■ Brief
Go through the data below and return each line containing the word "resolution".

■ Provided material
**********

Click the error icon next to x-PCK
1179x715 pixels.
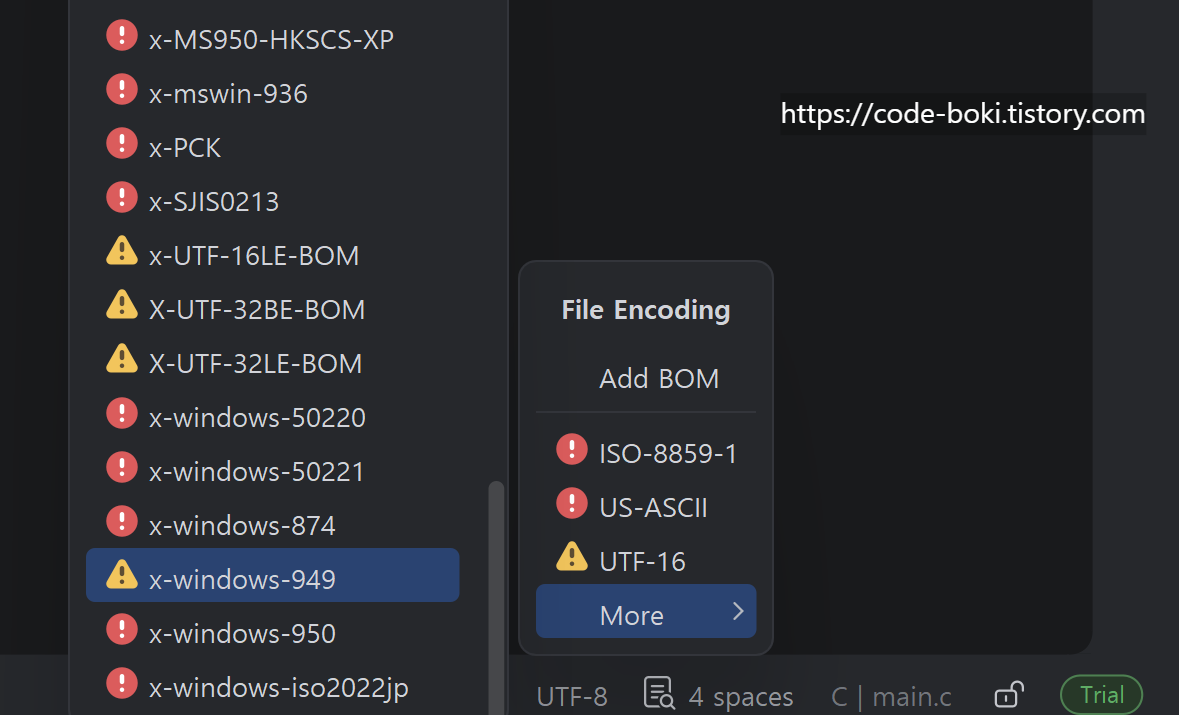122,144
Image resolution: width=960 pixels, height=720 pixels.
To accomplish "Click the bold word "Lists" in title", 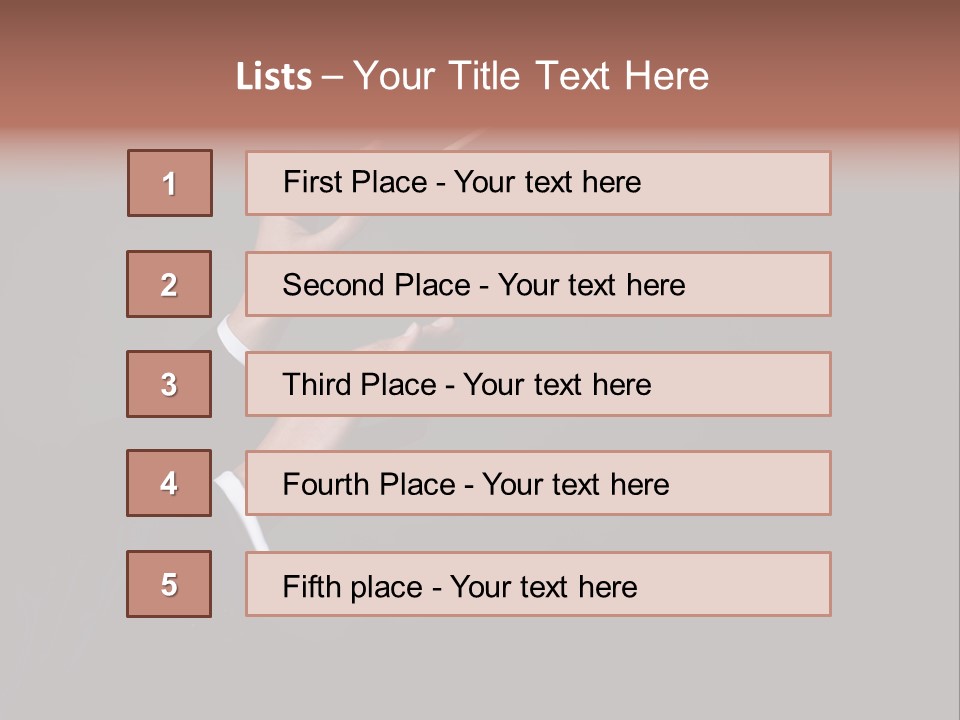I will [274, 77].
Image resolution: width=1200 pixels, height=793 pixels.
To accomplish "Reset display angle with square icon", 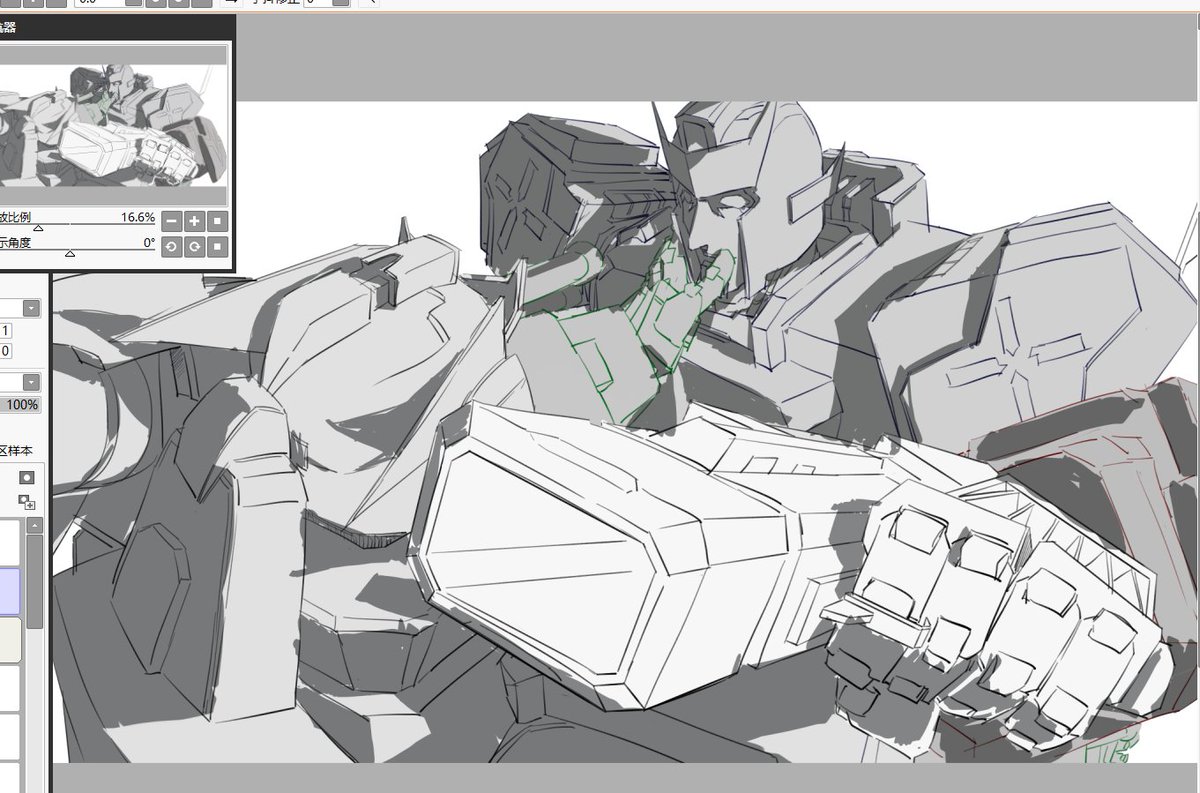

**********

■ Answer section
Image resolution: width=960 pixels, height=720 pixels.
Image resolution: width=1200 pixels, height=793 pixels.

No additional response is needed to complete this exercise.